Being a YogiMama is being present with what life is offering you as if it were the next instruction on the mat. To hold your balance, to increase in flexibility and to deepen the breath so as to not lose your stuff and freak out—the equivalent of falling flat on your face out of standing bow-pulling pose.

Don’t get me wrong: every day is not a perfect day, and there are lots of missed poses and plenty of shallow-breathing attempts at understanding what instruction is actually being given, but if only we can bring awareness back to the breath, again and again, back to the moment and reflect on the lesson, and gain the insight, find the joy, we have once again mastered the day as a YogiMama.

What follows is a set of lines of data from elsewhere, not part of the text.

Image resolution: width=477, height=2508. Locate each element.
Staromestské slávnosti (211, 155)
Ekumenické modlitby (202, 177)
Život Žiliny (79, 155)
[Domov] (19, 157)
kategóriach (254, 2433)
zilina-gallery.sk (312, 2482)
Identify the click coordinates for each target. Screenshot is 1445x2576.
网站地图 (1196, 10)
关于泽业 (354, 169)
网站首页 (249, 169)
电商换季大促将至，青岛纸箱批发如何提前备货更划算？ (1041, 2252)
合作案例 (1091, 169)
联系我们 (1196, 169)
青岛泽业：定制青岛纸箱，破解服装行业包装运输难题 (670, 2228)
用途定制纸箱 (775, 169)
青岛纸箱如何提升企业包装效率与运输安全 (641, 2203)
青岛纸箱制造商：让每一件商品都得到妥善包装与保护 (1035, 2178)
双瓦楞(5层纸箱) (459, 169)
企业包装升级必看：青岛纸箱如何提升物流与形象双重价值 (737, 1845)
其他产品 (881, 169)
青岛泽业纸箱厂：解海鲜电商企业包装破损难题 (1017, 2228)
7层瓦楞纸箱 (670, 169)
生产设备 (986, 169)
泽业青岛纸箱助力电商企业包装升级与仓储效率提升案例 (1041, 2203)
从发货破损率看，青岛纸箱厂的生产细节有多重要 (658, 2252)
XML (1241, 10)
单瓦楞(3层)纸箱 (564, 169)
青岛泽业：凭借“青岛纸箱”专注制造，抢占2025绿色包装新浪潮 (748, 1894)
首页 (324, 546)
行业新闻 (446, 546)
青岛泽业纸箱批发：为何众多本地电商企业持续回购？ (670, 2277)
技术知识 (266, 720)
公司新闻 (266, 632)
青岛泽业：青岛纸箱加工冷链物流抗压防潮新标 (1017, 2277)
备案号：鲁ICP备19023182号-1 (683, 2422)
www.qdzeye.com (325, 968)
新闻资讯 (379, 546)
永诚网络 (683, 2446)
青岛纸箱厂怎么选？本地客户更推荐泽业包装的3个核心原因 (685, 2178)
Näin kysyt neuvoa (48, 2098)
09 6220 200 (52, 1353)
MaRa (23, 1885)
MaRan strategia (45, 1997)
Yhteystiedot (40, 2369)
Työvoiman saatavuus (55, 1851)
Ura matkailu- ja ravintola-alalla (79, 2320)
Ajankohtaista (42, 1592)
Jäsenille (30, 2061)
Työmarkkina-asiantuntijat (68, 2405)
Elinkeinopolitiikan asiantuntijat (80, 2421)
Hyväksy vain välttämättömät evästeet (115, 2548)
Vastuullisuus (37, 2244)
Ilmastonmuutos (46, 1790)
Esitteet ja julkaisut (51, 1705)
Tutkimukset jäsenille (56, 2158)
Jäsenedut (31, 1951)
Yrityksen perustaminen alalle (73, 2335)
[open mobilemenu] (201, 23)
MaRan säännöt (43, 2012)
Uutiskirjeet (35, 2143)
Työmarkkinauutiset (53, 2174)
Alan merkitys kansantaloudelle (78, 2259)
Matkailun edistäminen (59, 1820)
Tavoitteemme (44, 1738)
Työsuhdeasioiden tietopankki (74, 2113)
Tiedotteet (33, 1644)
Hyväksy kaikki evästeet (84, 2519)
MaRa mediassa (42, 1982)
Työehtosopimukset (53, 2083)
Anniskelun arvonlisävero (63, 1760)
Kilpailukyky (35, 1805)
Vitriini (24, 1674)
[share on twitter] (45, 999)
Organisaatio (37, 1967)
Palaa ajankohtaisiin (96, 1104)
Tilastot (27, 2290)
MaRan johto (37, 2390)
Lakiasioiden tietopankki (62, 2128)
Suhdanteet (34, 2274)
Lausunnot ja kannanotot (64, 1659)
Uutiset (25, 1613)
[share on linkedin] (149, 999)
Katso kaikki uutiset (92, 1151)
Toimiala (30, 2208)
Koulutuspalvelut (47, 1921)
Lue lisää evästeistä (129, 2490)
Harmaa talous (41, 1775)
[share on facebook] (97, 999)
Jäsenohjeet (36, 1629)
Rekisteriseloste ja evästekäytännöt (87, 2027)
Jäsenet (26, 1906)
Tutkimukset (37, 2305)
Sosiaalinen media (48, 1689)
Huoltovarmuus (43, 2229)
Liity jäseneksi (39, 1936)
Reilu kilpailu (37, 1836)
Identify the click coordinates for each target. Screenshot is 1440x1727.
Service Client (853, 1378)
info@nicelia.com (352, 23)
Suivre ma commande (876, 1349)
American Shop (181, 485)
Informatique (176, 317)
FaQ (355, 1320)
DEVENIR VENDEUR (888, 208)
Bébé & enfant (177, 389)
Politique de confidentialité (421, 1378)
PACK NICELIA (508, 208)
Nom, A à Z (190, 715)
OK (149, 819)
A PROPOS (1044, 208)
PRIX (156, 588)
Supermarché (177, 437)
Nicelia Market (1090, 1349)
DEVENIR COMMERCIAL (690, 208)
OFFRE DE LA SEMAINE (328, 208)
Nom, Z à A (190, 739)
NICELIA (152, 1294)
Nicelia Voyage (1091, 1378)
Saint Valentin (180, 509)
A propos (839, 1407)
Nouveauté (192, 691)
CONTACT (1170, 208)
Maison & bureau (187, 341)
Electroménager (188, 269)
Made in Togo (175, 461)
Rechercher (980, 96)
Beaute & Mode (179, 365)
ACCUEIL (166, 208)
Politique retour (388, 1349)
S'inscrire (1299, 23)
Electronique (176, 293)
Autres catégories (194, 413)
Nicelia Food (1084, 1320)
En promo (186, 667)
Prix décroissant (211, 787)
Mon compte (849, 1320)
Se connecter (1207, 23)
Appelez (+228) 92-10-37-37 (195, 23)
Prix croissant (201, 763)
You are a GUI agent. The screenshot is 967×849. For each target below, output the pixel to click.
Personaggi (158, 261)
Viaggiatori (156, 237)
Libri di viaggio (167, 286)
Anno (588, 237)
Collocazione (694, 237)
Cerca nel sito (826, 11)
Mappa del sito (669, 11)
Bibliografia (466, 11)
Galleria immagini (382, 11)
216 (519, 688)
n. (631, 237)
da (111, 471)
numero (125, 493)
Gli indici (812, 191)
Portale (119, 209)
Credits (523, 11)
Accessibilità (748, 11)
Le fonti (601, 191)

Awkward body positions could be the term coined for YogiMamas who are always finding themselves balancing in various poses due to whatever their child is demanding of them. Whether it’s learning to hold a squirming baby while showering or kissing the booboo of a bawling toddler while stirring spaghetti noodles and talking on the phone. YogiMamas are queens at doing it all and manifesting arms out of places they didn’t know they had them. This is where Mamas who are yogis too can begin to consciously realize that the postures they learned in the studio are only the beginning, that the body can do so much more, that it is required to do so much more, and there are so many other ways in which to stretch and become conscious of stretching.

The YogiMama is a yogi all the time—with or without a mat. She is OMmming while her child screams in the back seat because they dropped the quarter machine toy. She is plugging her ears while humming to herself as in Bhramari pranayama while bathing so that she can get a few moments of peace from the 5-year-old banging on the door demanding the iPad. She is curled up in child’s pose next to her baby awake at 3 a.m., just trying to get a little regenerative sleep in while remaining present for her child; and she is standing, legs spread wide apart, stretching her arms wide between the shopping cart in line at the grocery store and her 3-year-old grabbing for chocolate bars off the shelf while the baby in the cart tries to stand up and be relieved from the seated position.

Breathe.

Just Breathe.

YogiMama, you are doing great. Just remember, Yoga is a state of mind. It is the observer mind. Remain the witness and you are succeeding; drop attachment and you are mastering the art of the YogiMama. It’s a beautiful thing.